How are we using health and care data in London?
Here’s how we’ve used public recommendations to develop a consistent set of rules around the join-up and use of health and care data in London. This summary from OneLondon’s Clinical Lead, Dr Sanjay Gautama, explains what we’re doing with Londoners’ health and care data, and importantly, what we’re not doing.
In 2019 OneLondon initiated a Conversation with Londoners to understand people’s expectations around the uses of health and care data. Initial research and engagement established significant support for data sharing but also identified some key questions to explore further. In February and March 2020, 100 Londoners came together in a Citizens’ Summit to discuss, debate, and recommend how London’s health and care services should be joining up and using people’s health and care data.

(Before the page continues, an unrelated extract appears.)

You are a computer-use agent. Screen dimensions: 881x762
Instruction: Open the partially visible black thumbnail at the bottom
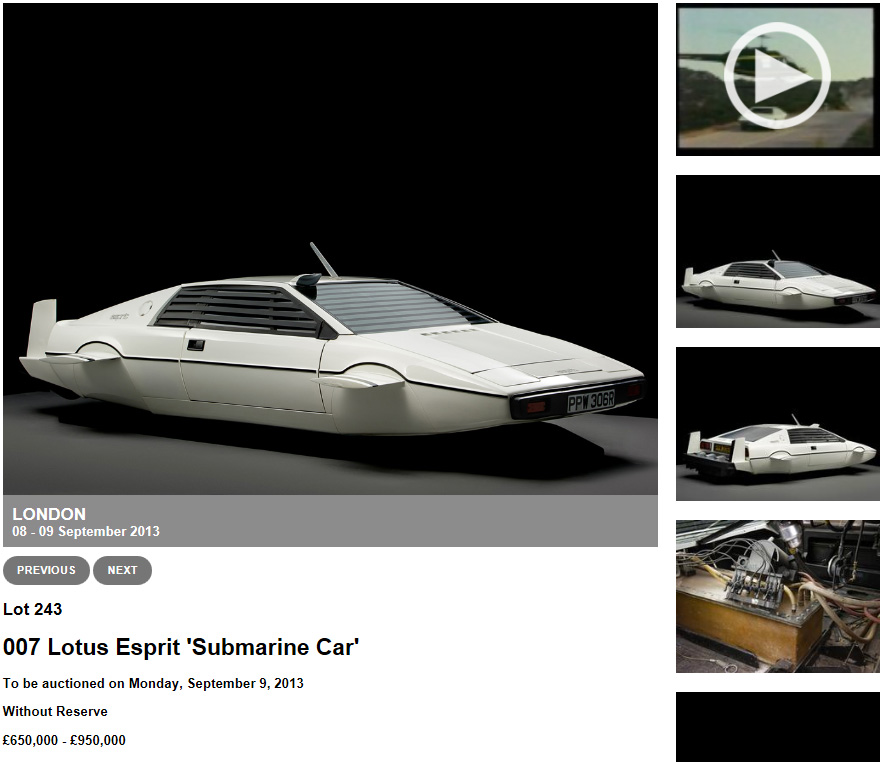pos(778,727)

They expected their personal – or identifiable – data to be accessed and used to support their individual care, as long as safeguards for keeping their data secure were in place and there were controls around who can see this information. There was also strong support for using non-identifiable – sometimes referred to as depersonalised, pseudonymised or aggregate – data, to help plan and improve health and care services, and for research. Importantly, participants expected a single set of rules around data use, rather than organisations being able to create different policies, and they felt strongly that the public should continue to be involved in shaping these rules for London.
Since the Citizens’ Summit, London’s health and care partnerships – or Integrated Care Systems as they’re now called – have been working together to implement these public recommendations. One of the first steps has been to develop a OneLondon Data Sharing Framework, recognising public expectations for a consistent set of rules around the join-up and use of health and care data. This framework describes the principles for safe and secure data sharing in London, and is explicitly shaped from the detailed recommendations and conditions set out by the public.
In short, the OneLondon Data Sharing Framework:
- Sets out the purpose and principles (the ‘why’) for the join-up and use of health and care information in London
- Sets out the information governance processes in place to support safe-secure join-up of information across London
- Includes examples of the types of data that will be shared
- Provides detail of the lawful basis for data sharing
- Details who has access to the data and the safeguards in place to protect it
Here’s how the framework was developed and who was involved:
All of London’s Integrated Care Systems and their partner health and care provider organisations have agreed the framework in principle, and are working towards making any necessary adjustments and iterations to their local data sharing arrangements to support a consistent approach for London.
So what exactly have the Integrated Care Systems and local data controllers signed up to? How are London’s health and care services using health and care data? Here’s a summary of what we’re doing, and importantly, what we’re not doing.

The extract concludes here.